-- Data records follows --
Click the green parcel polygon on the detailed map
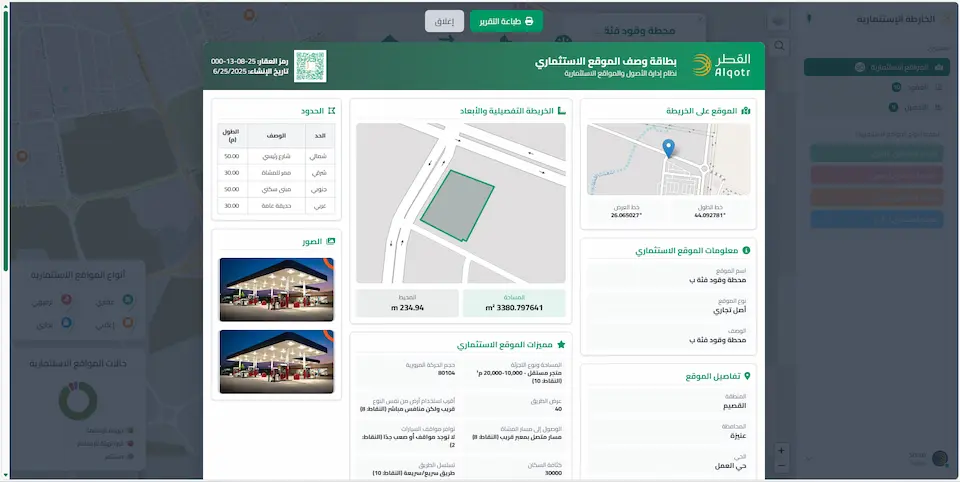960x482 pixels. (459, 205)
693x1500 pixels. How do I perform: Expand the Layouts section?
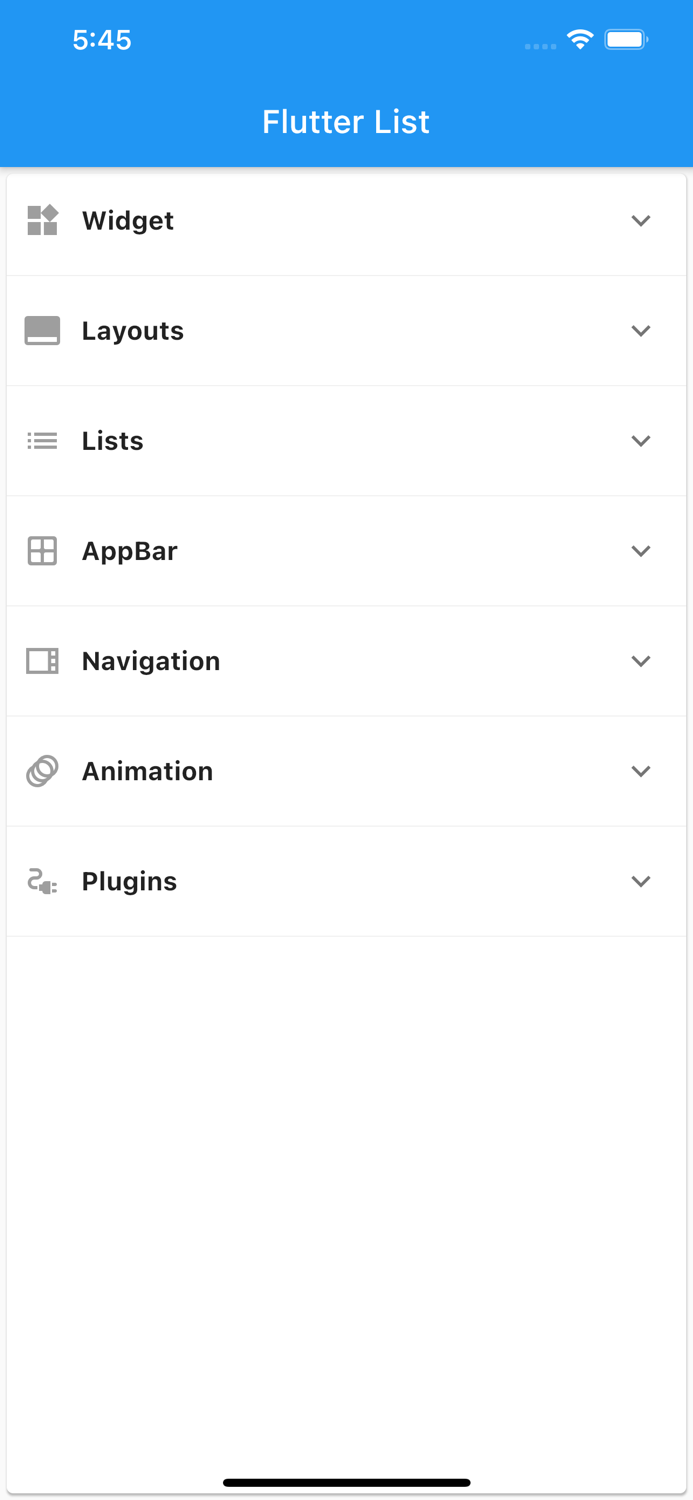click(x=641, y=331)

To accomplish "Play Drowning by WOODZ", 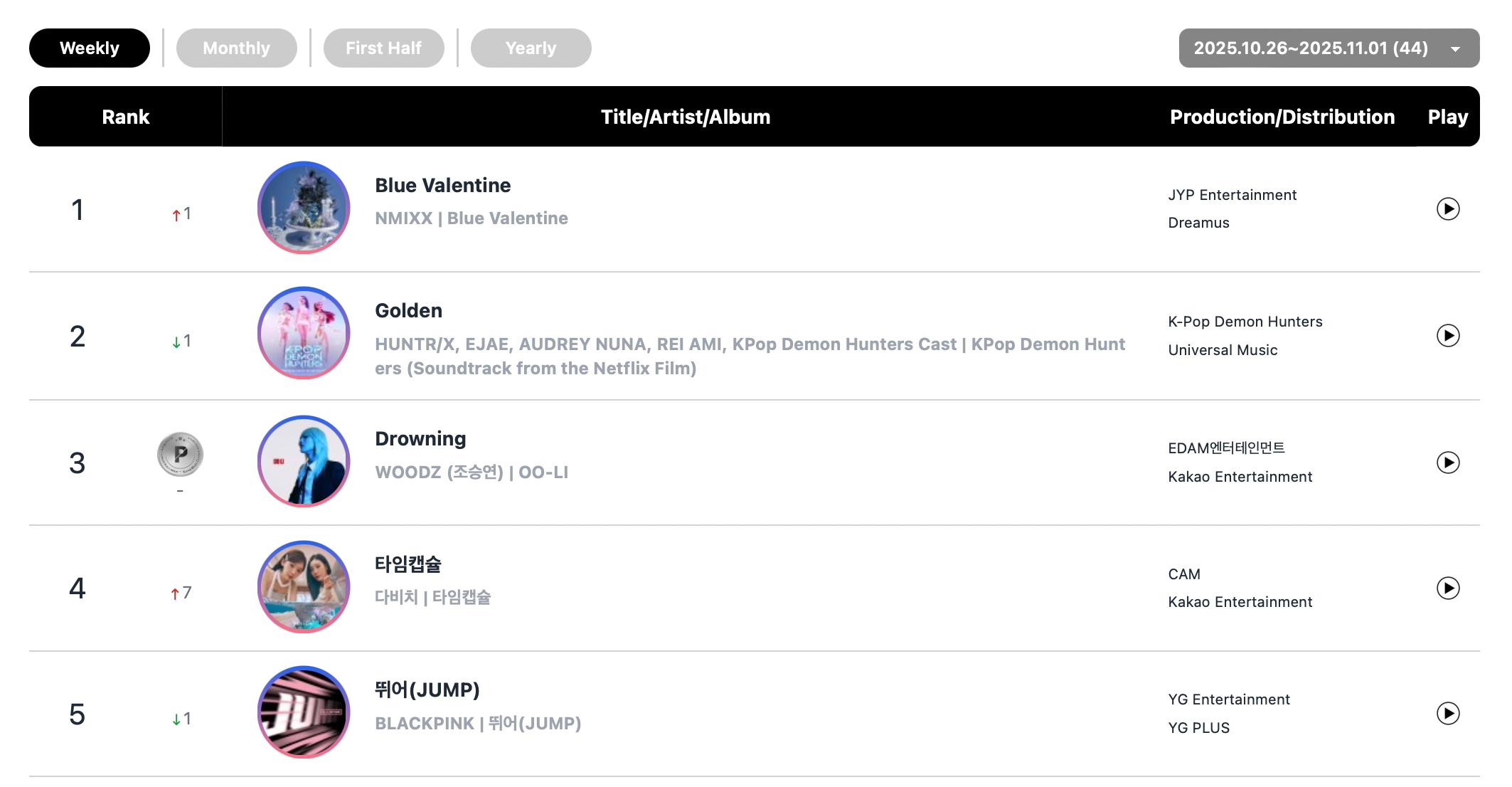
-- Data records concluded --
• [Your task]:
Pictures do not go in the copy; print every entry exactly as it stands.

• [Answer to this exercise]:
Click the green parcel polygon on the detailed map
960x482 pixels. (459, 205)
693x1500 pixels. How do I perform: Expand the Layouts section?
click(x=641, y=331)

To accomplish "Play Drowning by WOODZ", 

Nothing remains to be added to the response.